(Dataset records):
────────────────
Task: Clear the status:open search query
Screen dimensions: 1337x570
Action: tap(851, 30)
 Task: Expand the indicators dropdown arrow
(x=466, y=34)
────────────────
(WORK INSTRUCTIONS): The entries are to be repeated exactly, with nothing altered.

(REPLY TO THE EXERCISE):
Task: Clear the status:open search query
Screen dimensions: 1337x570
Action: tap(851, 30)
 Task: Expand the indicators dropdown arrow
(x=466, y=34)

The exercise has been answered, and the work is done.